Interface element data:

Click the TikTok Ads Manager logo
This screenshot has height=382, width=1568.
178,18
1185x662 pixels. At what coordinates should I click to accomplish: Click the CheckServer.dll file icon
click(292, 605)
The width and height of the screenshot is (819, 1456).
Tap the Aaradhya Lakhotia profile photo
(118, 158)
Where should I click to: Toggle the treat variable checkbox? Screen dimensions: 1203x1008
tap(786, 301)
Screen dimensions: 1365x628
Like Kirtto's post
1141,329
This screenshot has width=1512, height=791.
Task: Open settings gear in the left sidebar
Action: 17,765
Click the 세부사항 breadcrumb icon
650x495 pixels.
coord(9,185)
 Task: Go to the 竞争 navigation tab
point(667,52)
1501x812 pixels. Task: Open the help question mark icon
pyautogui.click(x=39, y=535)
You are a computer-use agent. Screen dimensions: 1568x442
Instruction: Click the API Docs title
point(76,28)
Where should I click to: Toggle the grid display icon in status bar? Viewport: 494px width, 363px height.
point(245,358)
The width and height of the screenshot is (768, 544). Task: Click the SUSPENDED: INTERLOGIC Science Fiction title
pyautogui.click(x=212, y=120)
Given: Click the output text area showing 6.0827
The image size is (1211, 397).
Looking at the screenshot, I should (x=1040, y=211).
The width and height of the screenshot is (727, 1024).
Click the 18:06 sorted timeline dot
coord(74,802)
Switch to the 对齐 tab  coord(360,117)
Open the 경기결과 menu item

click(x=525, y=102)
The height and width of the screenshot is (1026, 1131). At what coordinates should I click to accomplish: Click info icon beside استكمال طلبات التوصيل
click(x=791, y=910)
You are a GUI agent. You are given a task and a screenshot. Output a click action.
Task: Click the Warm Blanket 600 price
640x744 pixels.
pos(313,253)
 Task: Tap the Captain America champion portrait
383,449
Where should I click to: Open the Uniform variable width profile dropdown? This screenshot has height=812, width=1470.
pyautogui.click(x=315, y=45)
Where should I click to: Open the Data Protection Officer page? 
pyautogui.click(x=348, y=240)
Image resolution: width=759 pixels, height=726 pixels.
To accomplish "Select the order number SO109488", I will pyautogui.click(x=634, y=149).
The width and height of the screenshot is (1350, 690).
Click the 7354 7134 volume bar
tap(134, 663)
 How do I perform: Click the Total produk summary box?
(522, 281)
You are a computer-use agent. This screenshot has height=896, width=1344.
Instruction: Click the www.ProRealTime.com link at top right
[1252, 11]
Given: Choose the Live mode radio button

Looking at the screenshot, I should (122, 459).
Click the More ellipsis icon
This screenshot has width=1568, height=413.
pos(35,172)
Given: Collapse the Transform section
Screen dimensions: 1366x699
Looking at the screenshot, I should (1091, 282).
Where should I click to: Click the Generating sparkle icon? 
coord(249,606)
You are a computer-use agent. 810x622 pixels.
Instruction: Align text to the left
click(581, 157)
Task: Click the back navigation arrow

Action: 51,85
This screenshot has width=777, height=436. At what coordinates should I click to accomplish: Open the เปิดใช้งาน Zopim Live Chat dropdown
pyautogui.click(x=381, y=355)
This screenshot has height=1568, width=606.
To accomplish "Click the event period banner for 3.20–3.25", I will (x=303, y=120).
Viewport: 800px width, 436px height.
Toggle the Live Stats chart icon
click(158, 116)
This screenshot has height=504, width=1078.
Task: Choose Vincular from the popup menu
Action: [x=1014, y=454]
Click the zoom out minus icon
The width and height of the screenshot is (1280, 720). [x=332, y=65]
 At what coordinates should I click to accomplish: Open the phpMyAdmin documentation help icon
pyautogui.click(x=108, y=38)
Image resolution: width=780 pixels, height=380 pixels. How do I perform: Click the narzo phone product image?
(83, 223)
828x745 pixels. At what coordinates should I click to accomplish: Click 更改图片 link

Exercise goal =>
Show every line of the data above that contains the string "Viewport".

The result =>
Where should I click to: Toggle the grid display icon in status bar? Viewport: 494px width, 363px height.
Viewport: 800px width, 436px height.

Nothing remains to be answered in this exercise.